# [THE PROBLEM]
Nothing in the records may be altered, so transcribe them exactly.

# [THE DATA]
○ ○ ○ ○ ○

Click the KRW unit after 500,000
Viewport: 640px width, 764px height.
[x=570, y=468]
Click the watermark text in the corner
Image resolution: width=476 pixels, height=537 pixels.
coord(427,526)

○ ○ ○ ○ ○

# [OUTPUT BELOW]
Click the KRW unit after 500,000
Viewport: 640px width, 764px height.
[x=570, y=468]
Click the watermark text in the corner
Image resolution: width=476 pixels, height=537 pixels.
coord(427,526)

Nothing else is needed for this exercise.